You are expected to conduct critical analyses on your
experimental results, by answering questions such as:
how well do the experimental results agree with the proposed
theory? If the results do not agree well with the theory,
which assumption in the theory are violated? You should also
provide a list of datasets you are using.
Research. Research projects, roughly
speaking, can have two styles: first, attacking an existing
open problem in the literature; second, formulating a new
(theoretically interesting and practically relevant) problem
and proposing a feasible solution. Completing a research
project naturally requires a thorough literature survey in
the first place - you need to ensure that your approach or
model has never been proposed in prior works. Note that
a research project may require substantially larger amount
of time compared to the first two project types, so I
suggest being careful with this choice if you already have a
heavy workload this semester. The upside of a research
project is that your work may result in
publications.
Project timelines
Project Proposal. A 2-page project
proposal. The project proposal should consist of the
following parts:
a brief description of the project topic
a justification why this is relevant in learning
theory
for literature survey, have a planned reading list; for
implementation, have a list of algorithms to implement and a
set of driving questions to answer with the experiments; for
research, have a list of research questions to attack (It
would be good to have one concrete question, and list a few
important sub-questions toward solving it.)

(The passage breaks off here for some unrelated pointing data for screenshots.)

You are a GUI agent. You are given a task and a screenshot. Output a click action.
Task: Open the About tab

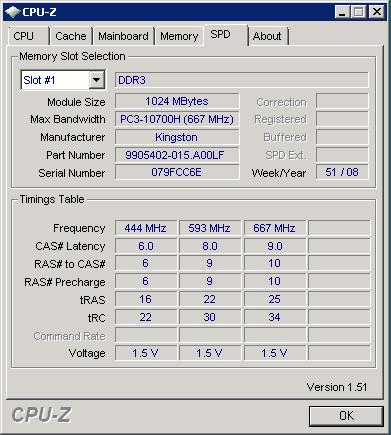(267, 36)
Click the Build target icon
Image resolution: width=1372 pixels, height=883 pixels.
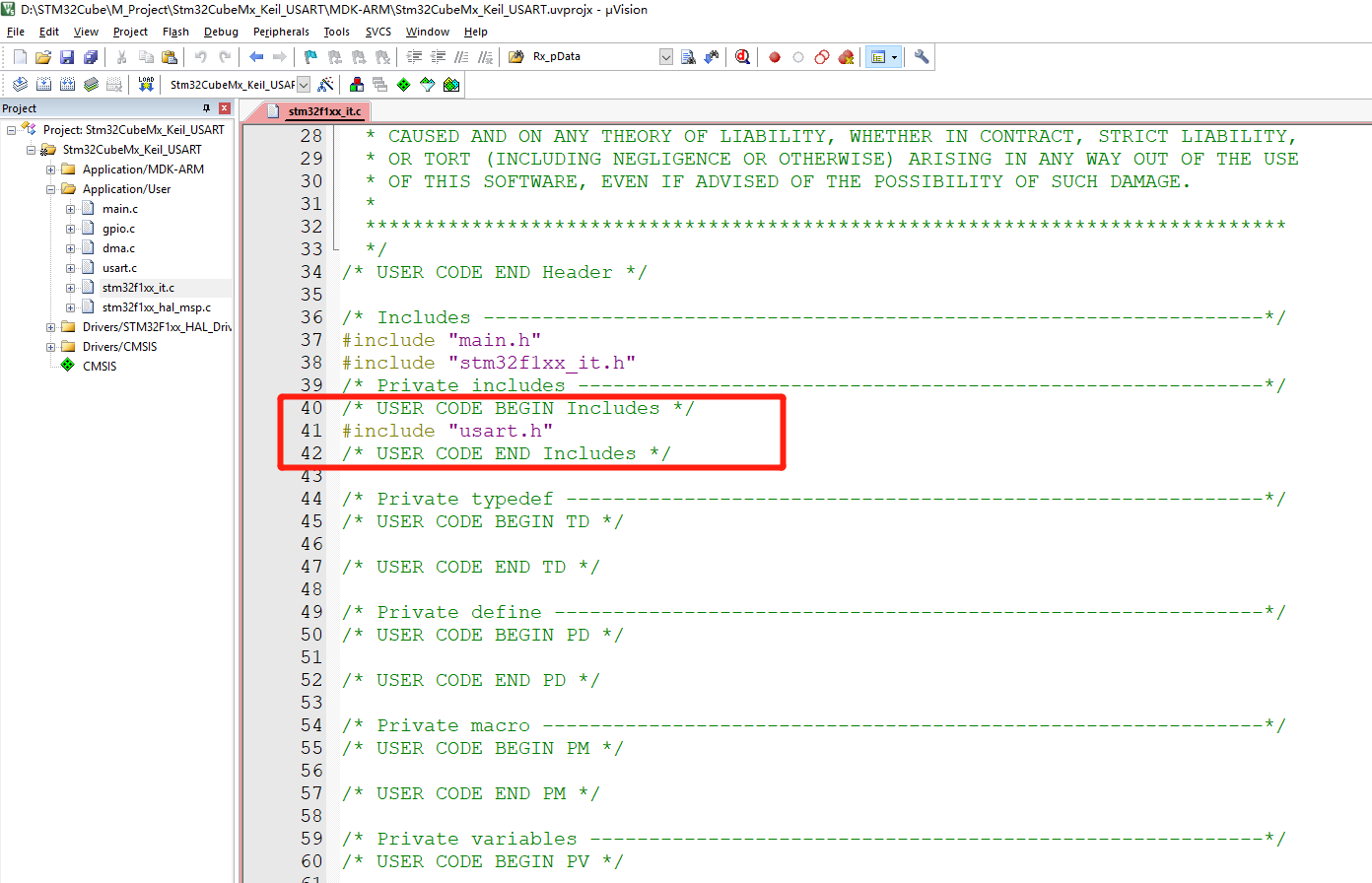42,84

If you need help with choosing a project, please schedule
an appointment with me and I will help you brainstorm
one.
Final Report. A 4-page summary of
the project (8 pages for teams). You can use appendix if
there are details you want to share. The report will be
judged on both clarity and quality. The report needs to be
typeset by LaTeX.
For literature survey, provide a critical summary of the
papers you have read; discuss the connections among these
papers, and their impacts to broader field.

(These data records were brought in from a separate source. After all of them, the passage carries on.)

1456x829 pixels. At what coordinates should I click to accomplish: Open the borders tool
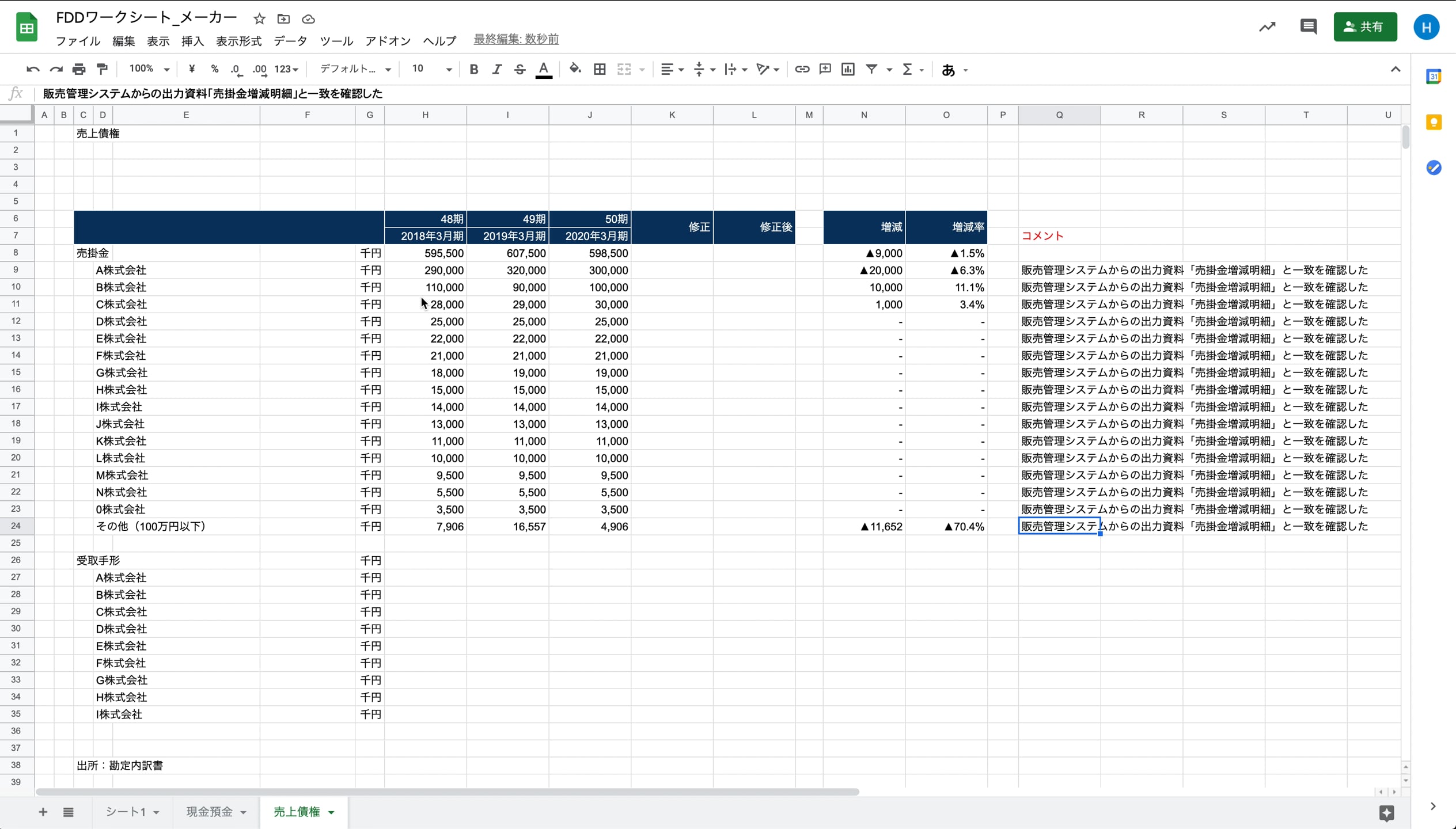tap(600, 70)
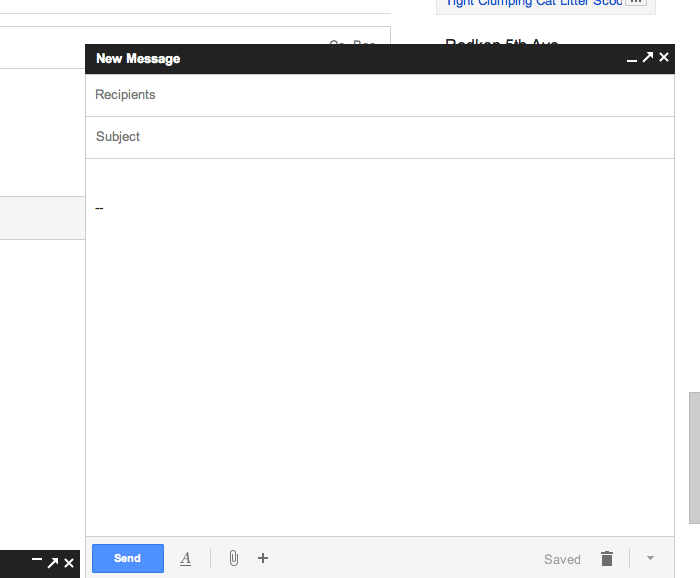Close the New Message compose window
Screen dimensions: 700x578
click(663, 58)
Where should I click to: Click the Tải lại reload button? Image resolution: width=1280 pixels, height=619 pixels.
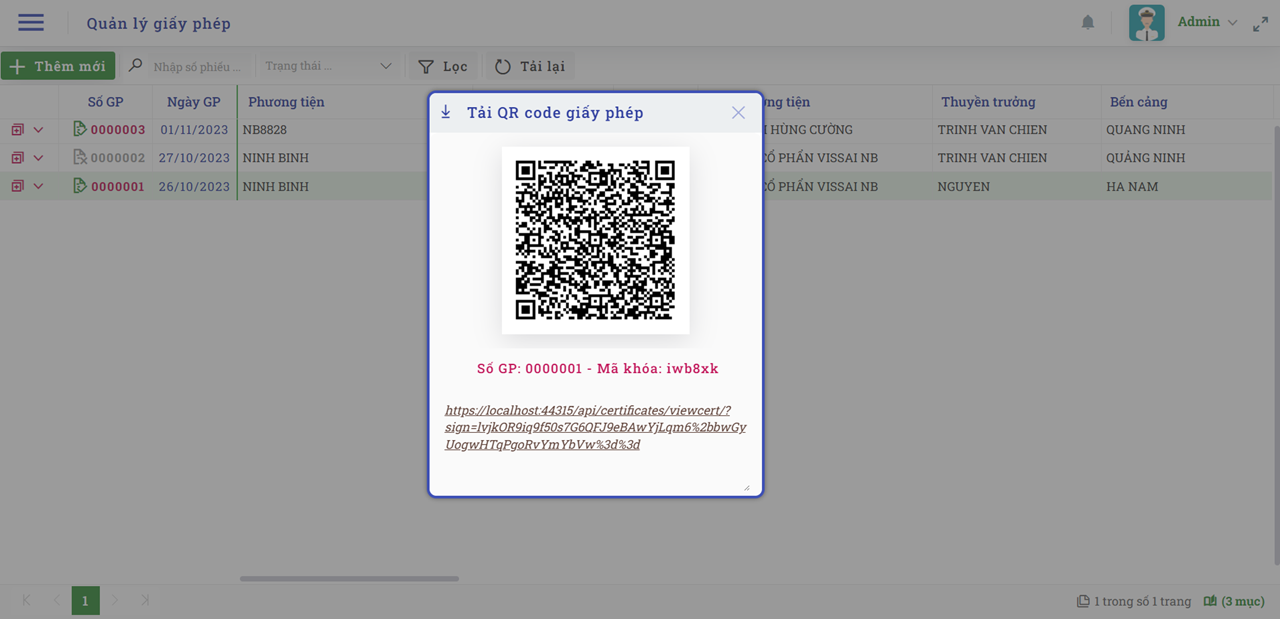point(530,66)
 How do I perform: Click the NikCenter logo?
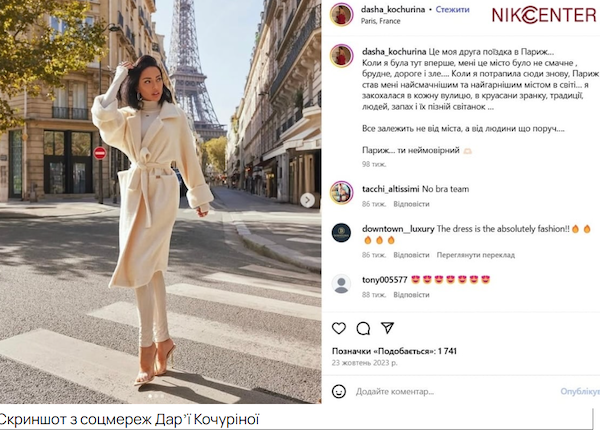click(544, 15)
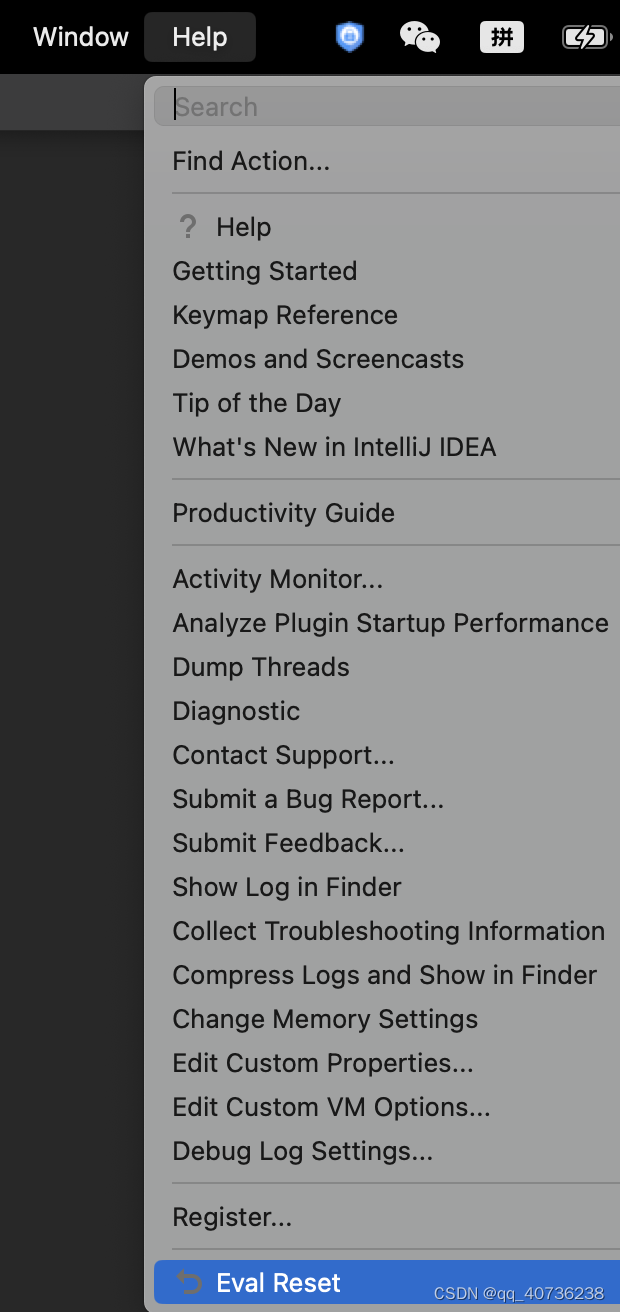Click the Eval Reset undo arrow icon
This screenshot has height=1312, width=620.
(188, 1283)
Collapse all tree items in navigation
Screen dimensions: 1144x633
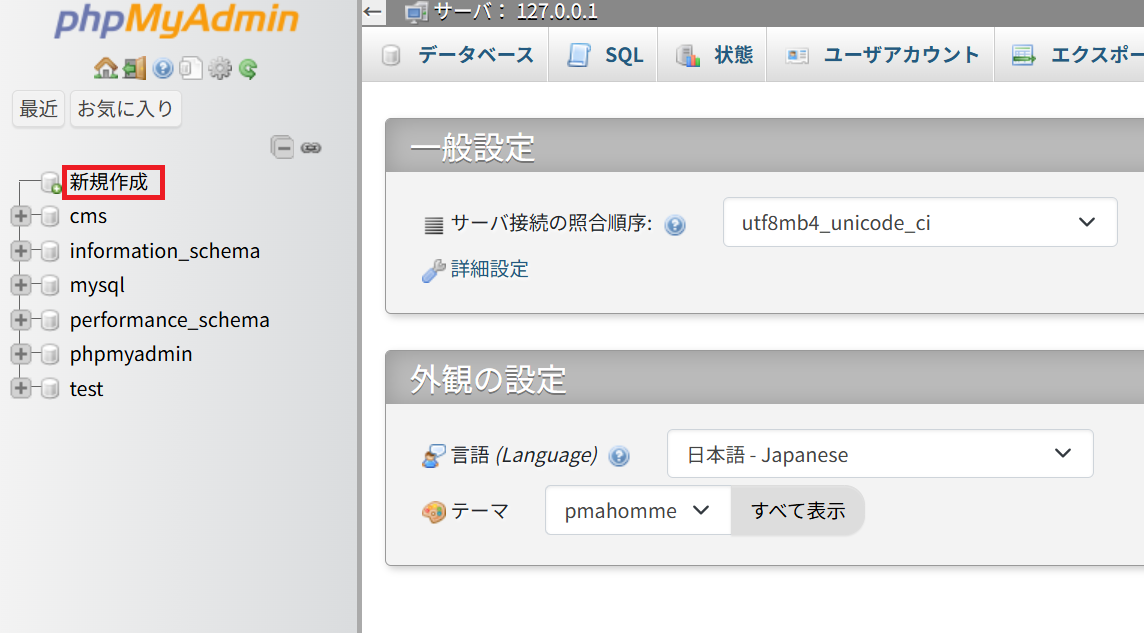[282, 147]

For implementation projects, present your experimental
results, and check whether the experimental results agree
with theory.
For research projects, your report should have a
Related work section discussing why your result is
novel compared to existing work. You should also describe
your approach (if you have a new algorithm, provide its
pseudocode; if you propose a new learning model, define new
key concepts in your model; if you show your proposed
algorithm has good performance guarantee, write down a
theorem statement on it.)
Final Presentation. It will be 10-15
minutes presentation.
Please please make sure the problem definition is well
explained.
The evaluation will be based more on how you are
presenting than what you are presenting, but please note
that the distinction can be blurred if what you are
presenting is already unclear.
Below are a few example research directions in machine
learning theory, each with a few “seed papers”; you can use
the related work section in these papers, or use the “cited
by” functionality in e.g. google scholar to
find more papers on the same topic. Please also refer to
proceeding pages of recent machine learning / learning
theory conferences and workshops for more project ideas,
such as:
M.F. Balcan, A. Beygelzimer, J. Langford. Agnostic
active learning. ICML 2006.
Sanjoy Dasgupta, Daniel J. Hsu, Claire Monteleoni. A
general agnostic active learning algorithm. NeurIPS
2007.
S. Hanneke. Theory of Disagreement-Based Active
Learning. Foundations and Trends in Machine Learning.
2014.
M.F. Balcan and P. Long. Active and Passive Learning of
Linear Separators under Log-concave Distributions. COLT
2013.
Chicheng Zhang and Kamalika Chaudhuri. Beyond
Disagreement-Based Agnostic Active Learning. 2014.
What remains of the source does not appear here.